Моя семья относилась к тем, кто получил свой социальный статус, благодаря, как, может быть, они и не совсем правильно полагали, советской власти, и потому искренне принимали всё, что подавалось тогдашней пропагандой, в том числе и воинствующее безбожие. Я тоже, вплоть до старших классов средней школы, действительно, верил, что Бог – это выдумки попов, в отличие, скажем, от внеземных цивилизаций, которые, конечно же, реально существуют, хотя и приходят к нам в виде вымыслов писателей-фантастов. В то же время, у меня было ещё одно увлечение, ставшее впоследствии специальностью, полученной в ВУЗе. Это – отечественная и зарубежная история, в которой очень много сюжетов и вопросов, связанных с религией.
Как-то, готовя на первом курсе доклад по модной в академических кругах теме тайных обществ (типа масонов), я обратился к теме исмаилитов. Тогда мне пришлось прочесть как все немногочисленные книги по “мусульманскому сектантству”, так и исламоведческие работы, ознакомившись с общими сведениями об этой религии.
В тот момент, на каком-то глубоком, неосознаваемом до конца уровне, я почувствовал интерес к Исламу как к религии не просто ритуальной, но объемлющей все стороны бытия и охватившей столь различные между собой народы. Даже, помнится, начал изучать арабский язык, но очень скоро житейская и учебная рутина отвлекла мое внимание от Ислама.
Впрочем, интерес к религии и христианской церкви у меня оставался. Хотя это, в большей степени, было влечение историка к интересным сюжетам, чем чувство верующего, а участие в церковных обрядах было чем-то вроде соприкосновения с культурой, как казалось, безвозвратно ушедших от нас времён. Кроме того, здесь проявилось обычное человеческое стремление к запретному плоду эпохи социализма.
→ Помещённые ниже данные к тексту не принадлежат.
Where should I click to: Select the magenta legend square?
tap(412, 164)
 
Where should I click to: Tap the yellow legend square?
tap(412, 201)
В нашей “интеллектуальной” среде много и часто говорилось о религии, церковных догматах, учениях, их истории, но очень редко можно было услышать серьёзные размышления о главном – Боге. Этим, кстати, отличался и советский атеизм: это была, в значительной мере, критика религии и церкви, а не бытия Бога. Практически ни в одной из атеистических работ мне не удалось встретить научно убедительных доказательств несуществования запредельного Начала.
В конце восьмидесятых и начале девяностых годов произошло падение казённого атеизма и стала доступна религиозная литература. Прочтение книг Ветхого и Нового Заветов создало цельное представление о том, что раньше приходилось изучать в вырванных из контекста отрывках трудов научных атеистов. Помимо прочего, с этим пришла и вера в Единого, Всемогущего Всевышнего. И примерно с того времени исполнение церковных обрядов уже было освещено пусть молодой пока, но верой.
Теперь я приходил в храм не только за историей, культурой, но, прежде всего, за верой. Однако тут возникла другая проблема. Да, я верю в Единого Бога, Творца всего сущего, и Ему молюсь и поклоняюсь, но одновременно вокруг себя я вижу множество людей, взывающих молитвами, помимо Бога, также и к деве Марии, святым, праведникам.
Всё чаще я стал задавать себе критичные вопросы о самой церкви: почему между человеком и Богом находится церковь и её служители? Я всё более стал ощущать, что моя религиозность и церковность всё больше начинается с началом воскресной мессы и кончается с её последними словами. Церковь же, озаботившись, в первую очередь, молитвенной литургической жизнью, к сожалению, не даёт и сегодня серьёзного руководства в том, как жить согласно христианской морали в наше непростое время.